On 06/16/2015 12:34 PM, Boris Zbarsky wrote:
> On 6/16/15 11:48 AM, Ilya Grigorik wrote:
>> They're tangled together. Practically speaking, you can't implement one
>> without the other:
>> - HR-time defines time origin and performance.now().. but that presumes
>> Performance interface exists.
>> - Perf Timeline, in turn, needs time origins and performance.now()
>
> There's no particular reason things couldn't be set up like so:
>
> HR-time: defines time origin, DOMHighResTimestamp, and a Performance
> interface with a single now() method.
>
> Perf Timeline: depends on HR-time, defines a "partial interface
> Performance" with the bits it wants to add.

Unless I'm mistaken, this is what we have in the editor's drafts today.

If we come through with cleaning up /TR and getting a primer (I asked 
for help on that front), this would help significantly.

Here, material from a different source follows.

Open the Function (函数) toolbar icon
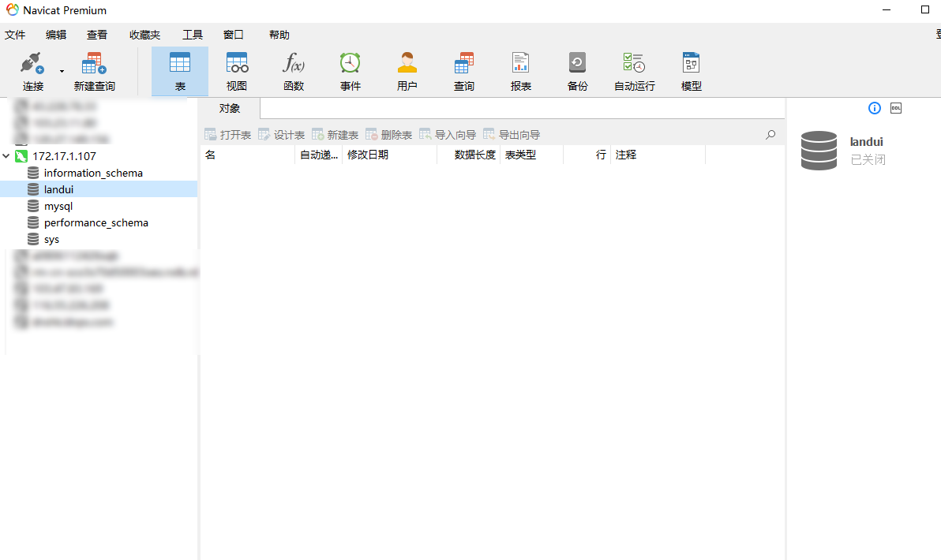click(294, 65)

Re /TR clean up, I believe adopting something similar to CSS would be 
helpful.

ie
- /TR/performance-timeline would be in sync with the github draft.
- /TR/performance-timeline-1 would link to the first REC.
- /TR/performance-timeline-2 would link to our expected new version 
(which is identical to the github draft for the moment anyway)
- once or if p-t-2 diverges from the github draft (because we don't 
expect some features to be implemented in a release cycle), we should 
rev to p-t-3.

All github drafts shouldn't use version links. Either link to github 
drafts or non-version TR shortnames (shouldn't make a difference if we 
keep things in sync).

I'd like to minimize the work for release cycles as much as possible, ie 
delay a move to CR until we're sure we can ship it within 6 months at 
most, so that editors don't have to edit two documents as much as 
possible. This may be contrary to vendor release cycles however since 
some may wait until CR before looking at implementing.